The possibility of this happening, he said, was all too clearly illustrated in the recent Empire Gardens cases in the Gauteng High Court and the Supreme Court (Body Corporate v Sithole & another (240/2016) [2017] ZASCA 28 (27 March 2017)) in which the body corporate of Empire Gardens, having tried other ways to recover unpaid levies from an owner in the scheme, eventually had no choice but to seek a judgment for the debt, the attachment of the property and a sale in execution.
The sale was then blocked by Nedbank, because the owner was not in arrears with her bond repayments and the price offered for the property at the Sheriff’s auction was much lower than the outstanding home loan balance. When the body corporate then tried to sequestrate the defaulting owner, the bank also successfully opposed that, on the grounds that the body corporate would be the only creditor to benefit from such a move.

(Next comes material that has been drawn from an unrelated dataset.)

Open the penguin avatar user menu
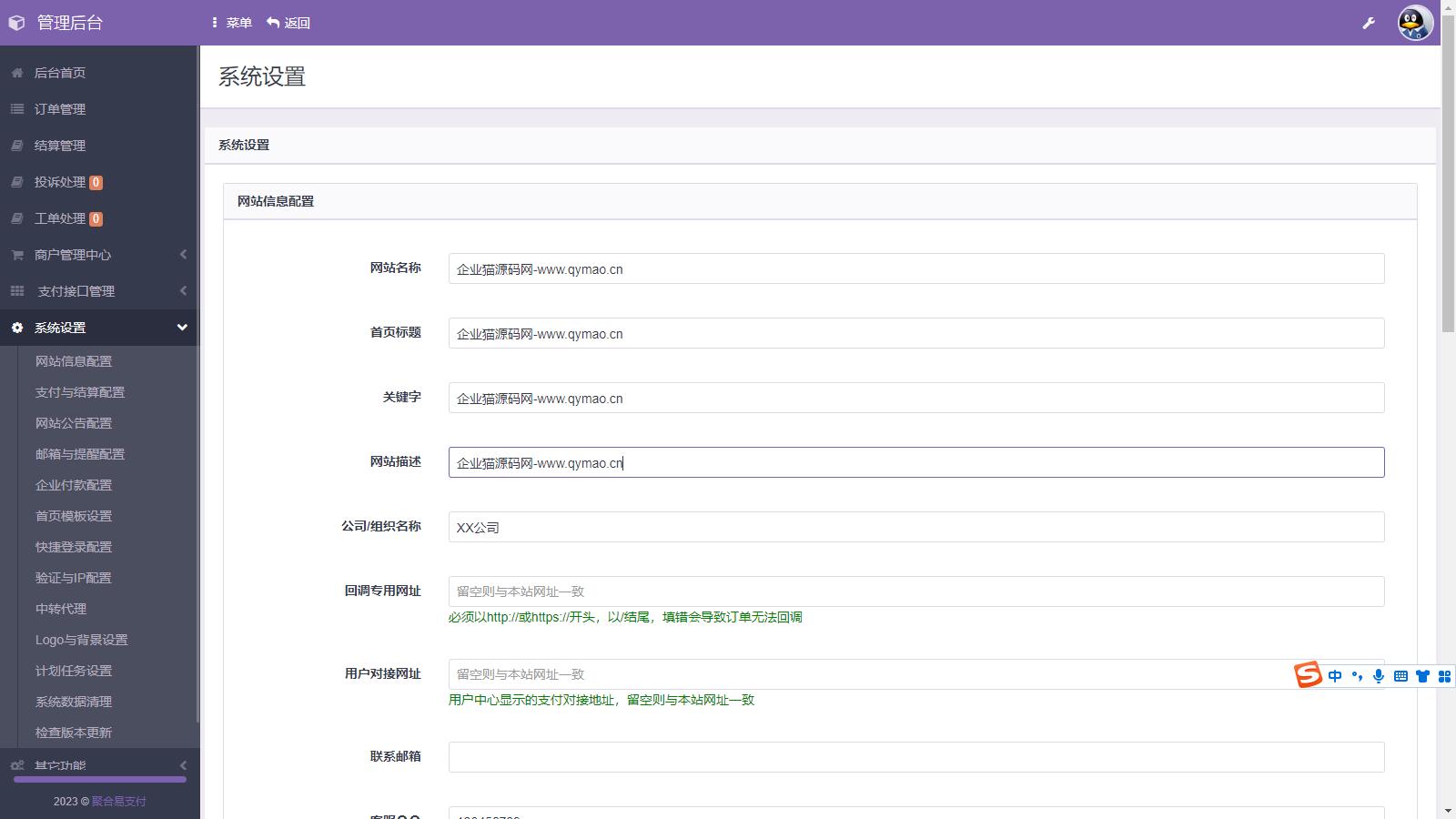 pyautogui.click(x=1415, y=23)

“This meant that even after lengthy and costly court actions, the body corporate still had no way to collect the arrear levies – and no way to stop the owner from running up further arrears,” said Schaefer.
“What is more, this has not been an uncommon occurrence. The banks holding the bonds over properties in community housing schemes such as sectional title complexes and gated estates have often vetoed sales in execution in the past and blocked the recovery of arrear levies.”

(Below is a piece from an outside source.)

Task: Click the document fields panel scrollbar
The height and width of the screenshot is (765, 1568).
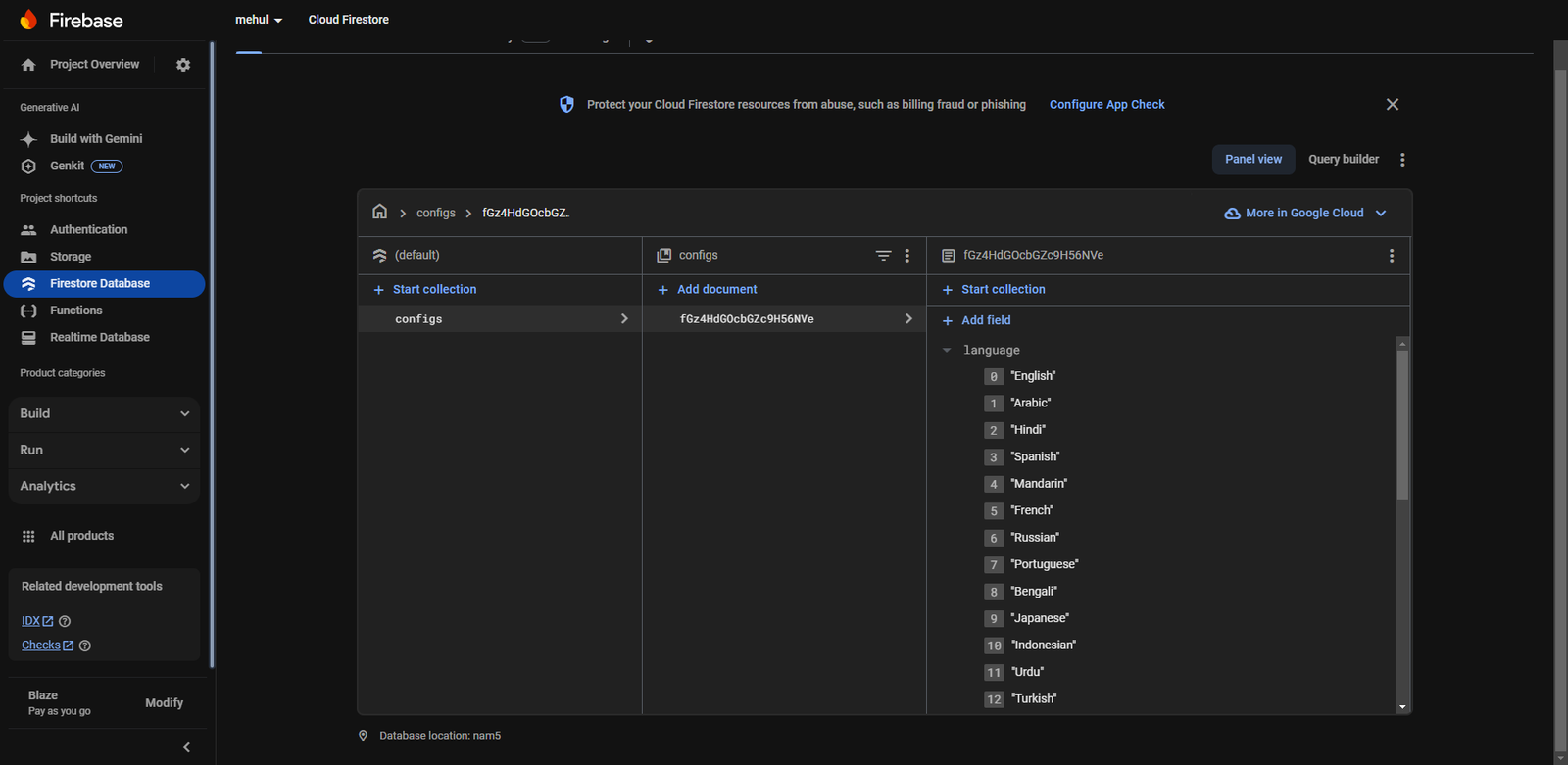Action: pos(1402,426)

Schaefer noted that this had, in many cases, been severely detrimental to the interests of other owners, who have either had to pay higher levies to make up the shortfall created by the defaulting owners, or watch the value of their own investments being undermined because their body corporate or HOA had to cut back on maintenance and repairs to the whole complex.
“Now, however, this should happen much less. The new court rule provides for a reserve or minimum price to be set by the court that grants any debt judgment that will result in the sale in execution of a primary residence, which means that the bank holding the bond on that property will have to accept any sale concluded at that price or more.

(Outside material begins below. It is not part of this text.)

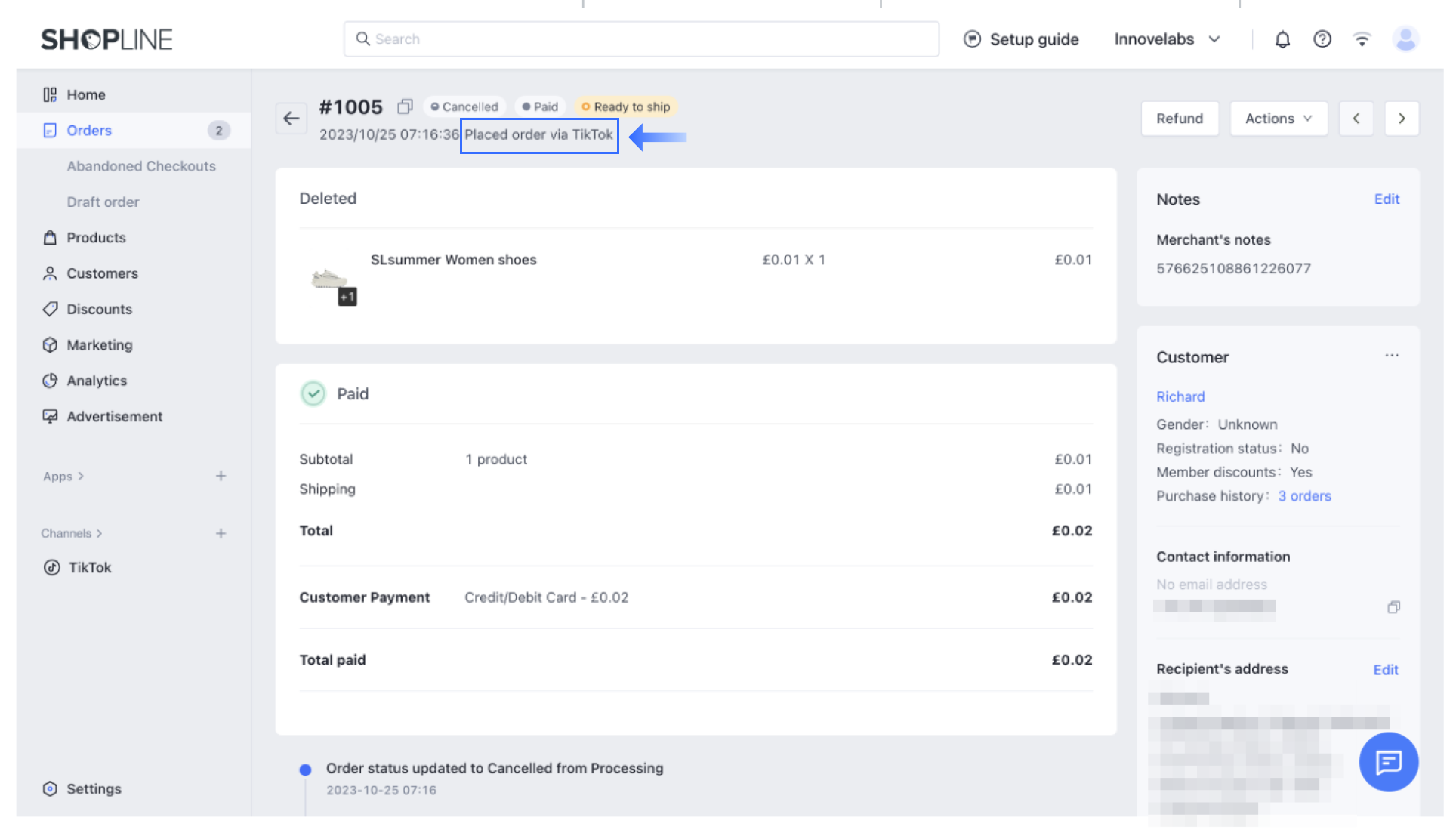Image resolution: width=1456 pixels, height=836 pixels.
Task: Copy the customer's contact phone number
Action: [x=1393, y=607]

“As is the usual practice in such cases, the buyer will then settle the outstanding levies so that ownership of the property can be transferred, and the body corporate or HOA will have recovered its debt.
“In addition, the defaulting owner will effectively have been replaced by a new owner who hopefully will not default and put the finances of the whole complex at risk or the investments of other owners in jeopardy.”